Data classes are also a natural fit for safe, mechanical externalization (serialization, marshaling to and from JSON or XML, mapping to database rows, etc). If a class is a transparent carrier for a state vector, and the components of that state vector can in turn be externalized in the desired encoding, then the carrier can be safely and mechanically marshaled and unmarshaled with guaranteed fidelity, without the security and integrity risks of bypassing the constructor (as built-in serialization does). In fact, a transparent carrier need not do anything special to support externalization; the externalization framework can deconstruct the object using its deconstruction pattern, and reconstruct it using its constructor, which are already public.

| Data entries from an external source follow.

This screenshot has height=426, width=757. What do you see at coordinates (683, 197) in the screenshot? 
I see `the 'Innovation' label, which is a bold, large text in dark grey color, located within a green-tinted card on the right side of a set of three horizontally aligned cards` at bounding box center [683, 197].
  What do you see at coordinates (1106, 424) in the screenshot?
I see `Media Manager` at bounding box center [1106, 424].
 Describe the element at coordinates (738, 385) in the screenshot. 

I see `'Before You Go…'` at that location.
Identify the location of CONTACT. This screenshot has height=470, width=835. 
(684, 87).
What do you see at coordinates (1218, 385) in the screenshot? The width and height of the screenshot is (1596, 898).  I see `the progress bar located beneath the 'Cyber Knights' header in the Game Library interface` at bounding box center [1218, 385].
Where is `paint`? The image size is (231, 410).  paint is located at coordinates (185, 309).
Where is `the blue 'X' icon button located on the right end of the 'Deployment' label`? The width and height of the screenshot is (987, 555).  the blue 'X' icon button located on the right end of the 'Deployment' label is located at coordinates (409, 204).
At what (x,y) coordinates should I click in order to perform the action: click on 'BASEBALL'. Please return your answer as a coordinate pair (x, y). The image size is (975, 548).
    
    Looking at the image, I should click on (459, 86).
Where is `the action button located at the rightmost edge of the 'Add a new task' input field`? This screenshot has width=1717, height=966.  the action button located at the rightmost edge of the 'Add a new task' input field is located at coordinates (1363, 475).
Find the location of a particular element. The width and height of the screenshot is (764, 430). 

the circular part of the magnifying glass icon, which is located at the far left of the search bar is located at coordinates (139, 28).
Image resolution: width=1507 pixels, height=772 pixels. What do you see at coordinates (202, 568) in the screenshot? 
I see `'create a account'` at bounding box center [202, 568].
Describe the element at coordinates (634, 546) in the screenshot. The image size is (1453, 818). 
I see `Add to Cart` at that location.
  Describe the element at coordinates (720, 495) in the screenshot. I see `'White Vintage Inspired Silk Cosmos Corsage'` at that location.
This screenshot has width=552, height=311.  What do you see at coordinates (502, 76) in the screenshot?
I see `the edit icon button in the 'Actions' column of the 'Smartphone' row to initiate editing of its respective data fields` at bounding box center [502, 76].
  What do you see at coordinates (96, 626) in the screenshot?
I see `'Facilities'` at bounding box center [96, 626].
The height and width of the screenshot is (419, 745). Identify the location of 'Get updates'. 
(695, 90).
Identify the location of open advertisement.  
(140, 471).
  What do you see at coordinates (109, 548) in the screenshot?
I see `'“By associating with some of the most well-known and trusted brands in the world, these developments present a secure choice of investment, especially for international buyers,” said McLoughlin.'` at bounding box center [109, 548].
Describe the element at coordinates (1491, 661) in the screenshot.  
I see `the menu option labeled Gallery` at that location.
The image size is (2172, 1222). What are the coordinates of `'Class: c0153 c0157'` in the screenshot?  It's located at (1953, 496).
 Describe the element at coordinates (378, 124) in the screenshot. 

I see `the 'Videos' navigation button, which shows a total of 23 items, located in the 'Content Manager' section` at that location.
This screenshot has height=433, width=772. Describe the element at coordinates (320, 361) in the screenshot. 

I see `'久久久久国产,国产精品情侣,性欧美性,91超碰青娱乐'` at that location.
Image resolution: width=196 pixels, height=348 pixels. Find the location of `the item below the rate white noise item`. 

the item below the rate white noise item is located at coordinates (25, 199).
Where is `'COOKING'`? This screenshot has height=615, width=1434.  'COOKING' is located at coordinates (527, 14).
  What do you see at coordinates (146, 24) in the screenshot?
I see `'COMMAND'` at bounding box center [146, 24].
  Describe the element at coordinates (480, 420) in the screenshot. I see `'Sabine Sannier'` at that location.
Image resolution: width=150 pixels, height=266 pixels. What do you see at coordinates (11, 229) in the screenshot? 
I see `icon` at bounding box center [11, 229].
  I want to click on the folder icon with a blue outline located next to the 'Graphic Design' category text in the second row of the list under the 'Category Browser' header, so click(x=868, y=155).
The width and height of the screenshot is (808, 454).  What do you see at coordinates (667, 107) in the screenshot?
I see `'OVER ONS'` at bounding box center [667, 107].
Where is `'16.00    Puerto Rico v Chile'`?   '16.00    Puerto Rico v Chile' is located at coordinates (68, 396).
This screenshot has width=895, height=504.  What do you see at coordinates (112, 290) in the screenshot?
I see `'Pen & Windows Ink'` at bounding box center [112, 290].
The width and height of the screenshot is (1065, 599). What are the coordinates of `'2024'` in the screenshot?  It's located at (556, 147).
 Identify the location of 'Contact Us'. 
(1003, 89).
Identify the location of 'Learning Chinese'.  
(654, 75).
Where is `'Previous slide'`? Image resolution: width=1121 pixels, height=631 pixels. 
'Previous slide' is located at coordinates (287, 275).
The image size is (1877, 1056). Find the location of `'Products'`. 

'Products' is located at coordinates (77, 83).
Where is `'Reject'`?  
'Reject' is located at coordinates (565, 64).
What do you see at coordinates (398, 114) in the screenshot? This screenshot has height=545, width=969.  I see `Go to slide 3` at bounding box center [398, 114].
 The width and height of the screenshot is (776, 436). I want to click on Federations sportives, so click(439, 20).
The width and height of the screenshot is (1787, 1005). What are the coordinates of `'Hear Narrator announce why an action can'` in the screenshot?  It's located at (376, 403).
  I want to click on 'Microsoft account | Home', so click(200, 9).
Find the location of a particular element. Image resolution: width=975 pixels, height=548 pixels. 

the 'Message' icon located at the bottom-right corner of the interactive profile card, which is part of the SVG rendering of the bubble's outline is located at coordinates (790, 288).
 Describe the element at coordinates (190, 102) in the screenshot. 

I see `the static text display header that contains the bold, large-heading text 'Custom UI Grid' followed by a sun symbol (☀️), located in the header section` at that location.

Formalizing the requirements

Let's formalize this notion a bit, so we can use this to evaluate potential design choices. We say a class C is a transparent carrier for a state vector S if:

This means that C has a constructor (or factory) which accepts the state vector S, and accessors (or a deconstruction pattern) which produces the components of S, and that for any valid instance, extracting the state vector and then reconstructing an instance from that state vector produces an instance equivalent to the original. Similarly, constructing instances from equivalent state vectors produces equivalent instances. (Mathematically inclined readers will spot the embedding-projection pair.) Moreover any additional operations on equivalent instances produce equivalent results and preserve the equivalence of the instances.

These invariants are an attempt to capture our requirements; that the carrier is transparent, and that there is a simple and predictable relationship between the classes representation, its construction, and its destructuring -- that the API is the representation.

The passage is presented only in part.